======== DATA EXCERPTS

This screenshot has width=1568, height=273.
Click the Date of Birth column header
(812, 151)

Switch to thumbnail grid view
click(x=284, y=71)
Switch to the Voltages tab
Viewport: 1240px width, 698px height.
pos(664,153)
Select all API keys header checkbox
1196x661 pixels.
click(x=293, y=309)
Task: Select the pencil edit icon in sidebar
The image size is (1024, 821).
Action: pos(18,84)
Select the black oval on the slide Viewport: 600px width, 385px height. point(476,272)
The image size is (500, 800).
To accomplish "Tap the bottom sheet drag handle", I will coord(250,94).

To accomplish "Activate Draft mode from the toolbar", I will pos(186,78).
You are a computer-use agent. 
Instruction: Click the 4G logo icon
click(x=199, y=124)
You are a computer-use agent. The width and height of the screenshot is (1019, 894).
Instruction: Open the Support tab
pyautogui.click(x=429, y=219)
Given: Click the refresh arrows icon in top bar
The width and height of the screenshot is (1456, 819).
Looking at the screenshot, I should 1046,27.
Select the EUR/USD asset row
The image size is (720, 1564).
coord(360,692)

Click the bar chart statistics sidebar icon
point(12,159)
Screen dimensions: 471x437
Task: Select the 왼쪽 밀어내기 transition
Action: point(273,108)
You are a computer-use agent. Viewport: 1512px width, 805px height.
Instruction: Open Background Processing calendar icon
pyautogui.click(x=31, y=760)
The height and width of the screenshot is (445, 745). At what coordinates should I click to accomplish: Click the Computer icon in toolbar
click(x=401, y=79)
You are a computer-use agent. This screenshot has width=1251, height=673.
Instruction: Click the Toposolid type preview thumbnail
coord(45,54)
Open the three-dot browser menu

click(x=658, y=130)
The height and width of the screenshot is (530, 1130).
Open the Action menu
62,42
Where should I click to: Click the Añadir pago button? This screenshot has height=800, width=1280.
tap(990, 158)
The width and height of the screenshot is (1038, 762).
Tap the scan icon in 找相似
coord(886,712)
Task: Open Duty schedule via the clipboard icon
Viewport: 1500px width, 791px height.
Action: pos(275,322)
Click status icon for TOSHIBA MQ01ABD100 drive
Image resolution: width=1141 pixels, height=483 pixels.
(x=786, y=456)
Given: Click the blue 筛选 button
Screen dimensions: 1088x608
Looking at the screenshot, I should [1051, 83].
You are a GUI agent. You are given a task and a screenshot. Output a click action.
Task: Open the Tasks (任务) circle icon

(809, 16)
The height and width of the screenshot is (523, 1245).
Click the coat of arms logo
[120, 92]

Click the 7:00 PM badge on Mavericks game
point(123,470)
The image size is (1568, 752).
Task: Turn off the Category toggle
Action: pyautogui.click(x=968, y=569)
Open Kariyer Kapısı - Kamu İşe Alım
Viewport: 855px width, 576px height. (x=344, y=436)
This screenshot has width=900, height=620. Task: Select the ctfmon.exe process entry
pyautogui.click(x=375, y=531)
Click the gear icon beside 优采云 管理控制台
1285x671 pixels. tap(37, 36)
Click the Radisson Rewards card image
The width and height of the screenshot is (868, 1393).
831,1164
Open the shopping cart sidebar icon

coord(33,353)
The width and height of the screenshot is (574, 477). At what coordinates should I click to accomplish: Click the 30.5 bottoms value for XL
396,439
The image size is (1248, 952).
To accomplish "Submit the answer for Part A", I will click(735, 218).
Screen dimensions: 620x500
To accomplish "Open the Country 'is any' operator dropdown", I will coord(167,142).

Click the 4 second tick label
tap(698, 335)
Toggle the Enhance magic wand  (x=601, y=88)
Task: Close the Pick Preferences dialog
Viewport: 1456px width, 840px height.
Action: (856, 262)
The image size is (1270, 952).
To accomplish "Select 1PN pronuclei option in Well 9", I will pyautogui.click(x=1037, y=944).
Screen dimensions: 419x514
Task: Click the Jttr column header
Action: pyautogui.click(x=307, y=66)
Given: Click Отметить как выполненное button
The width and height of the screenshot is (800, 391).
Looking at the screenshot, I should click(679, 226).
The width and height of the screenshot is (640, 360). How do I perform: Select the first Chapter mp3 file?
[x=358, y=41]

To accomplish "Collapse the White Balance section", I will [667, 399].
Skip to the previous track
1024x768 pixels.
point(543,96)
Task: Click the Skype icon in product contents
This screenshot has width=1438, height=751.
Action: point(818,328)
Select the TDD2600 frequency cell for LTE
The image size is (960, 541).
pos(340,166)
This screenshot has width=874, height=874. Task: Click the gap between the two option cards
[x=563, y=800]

================

# REQUIRED ACTION
Output each line of the material exactly as it was written above.

# TASK OUTPUT
This screenshot has width=1568, height=273.
Click the Date of Birth column header
(812, 151)

Switch to thumbnail grid view
click(x=284, y=71)
Switch to the Voltages tab
Viewport: 1240px width, 698px height.
pos(664,153)
Select all API keys header checkbox
1196x661 pixels.
click(x=293, y=309)
Task: Select the pencil edit icon in sidebar
The image size is (1024, 821).
Action: pos(18,84)
Select the black oval on the slide Viewport: 600px width, 385px height. point(476,272)
The image size is (500, 800).
To accomplish "Tap the bottom sheet drag handle", I will coord(250,94).

To accomplish "Activate Draft mode from the toolbar", I will pos(186,78).
You are a computer-use agent. 
Instruction: Click the 4G logo icon
click(x=199, y=124)
You are a computer-use agent. The width and height of the screenshot is (1019, 894).
Instruction: Open the Support tab
pyautogui.click(x=429, y=219)
Given: Click the refresh arrows icon in top bar
The width and height of the screenshot is (1456, 819).
Looking at the screenshot, I should 1046,27.
Select the EUR/USD asset row
The image size is (720, 1564).
coord(360,692)

Click the bar chart statistics sidebar icon
point(12,159)
Screen dimensions: 471x437
Task: Select the 왼쪽 밀어내기 transition
Action: point(273,108)
You are a computer-use agent. Viewport: 1512px width, 805px height.
Instruction: Open Background Processing calendar icon
pyautogui.click(x=31, y=760)
The height and width of the screenshot is (445, 745). At what coordinates should I click to accomplish: Click the Computer icon in toolbar
click(x=401, y=79)
You are a computer-use agent. This screenshot has width=1251, height=673.
Instruction: Click the Toposolid type preview thumbnail
coord(45,54)
Open the three-dot browser menu

click(x=658, y=130)
The height and width of the screenshot is (530, 1130).
Open the Action menu
62,42
Where should I click to: Click the Añadir pago button? This screenshot has height=800, width=1280.
tap(990, 158)
The width and height of the screenshot is (1038, 762).
Tap the scan icon in 找相似
coord(886,712)
Task: Open Duty schedule via the clipboard icon
Viewport: 1500px width, 791px height.
Action: pos(275,322)
Click status icon for TOSHIBA MQ01ABD100 drive
Image resolution: width=1141 pixels, height=483 pixels.
(x=786, y=456)
Given: Click the blue 筛选 button
Screen dimensions: 1088x608
Looking at the screenshot, I should [1051, 83].
You are a GUI agent. You are given a task and a screenshot. Output a click action.
Task: Open the Tasks (任务) circle icon

(809, 16)
The height and width of the screenshot is (523, 1245).
Click the coat of arms logo
[120, 92]

Click the 7:00 PM badge on Mavericks game
point(123,470)
The image size is (1568, 752).
Task: Turn off the Category toggle
Action: pyautogui.click(x=968, y=569)
Open Kariyer Kapısı - Kamu İşe Alım
Viewport: 855px width, 576px height. (x=344, y=436)
This screenshot has width=900, height=620. Task: Select the ctfmon.exe process entry
pyautogui.click(x=375, y=531)
Click the gear icon beside 优采云 管理控制台
1285x671 pixels. tap(37, 36)
Click the Radisson Rewards card image
The width and height of the screenshot is (868, 1393).
831,1164
Open the shopping cart sidebar icon

coord(33,353)
The width and height of the screenshot is (574, 477). At what coordinates should I click to accomplish: Click the 30.5 bottoms value for XL
396,439
The image size is (1248, 952).
To accomplish "Submit the answer for Part A", I will click(735, 218).
Screen dimensions: 620x500
To accomplish "Open the Country 'is any' operator dropdown", I will coord(167,142).

Click the 4 second tick label
tap(698, 335)
Toggle the Enhance magic wand  (x=601, y=88)
Task: Close the Pick Preferences dialog
Viewport: 1456px width, 840px height.
Action: (856, 262)
The image size is (1270, 952).
To accomplish "Select 1PN pronuclei option in Well 9", I will pyautogui.click(x=1037, y=944).
Screen dimensions: 419x514
Task: Click the Jttr column header
Action: pyautogui.click(x=307, y=66)
Given: Click Отметить как выполненное button
The width and height of the screenshot is (800, 391).
Looking at the screenshot, I should click(679, 226).
The width and height of the screenshot is (640, 360). How do I perform: Select the first Chapter mp3 file?
[x=358, y=41]

To accomplish "Collapse the White Balance section", I will [667, 399].
Skip to the previous track
1024x768 pixels.
point(543,96)
Task: Click the Skype icon in product contents
This screenshot has width=1438, height=751.
Action: point(818,328)
Select the TDD2600 frequency cell for LTE
The image size is (960, 541).
pos(340,166)
This screenshot has width=874, height=874. Task: Click the gap between the two option cards
[x=563, y=800]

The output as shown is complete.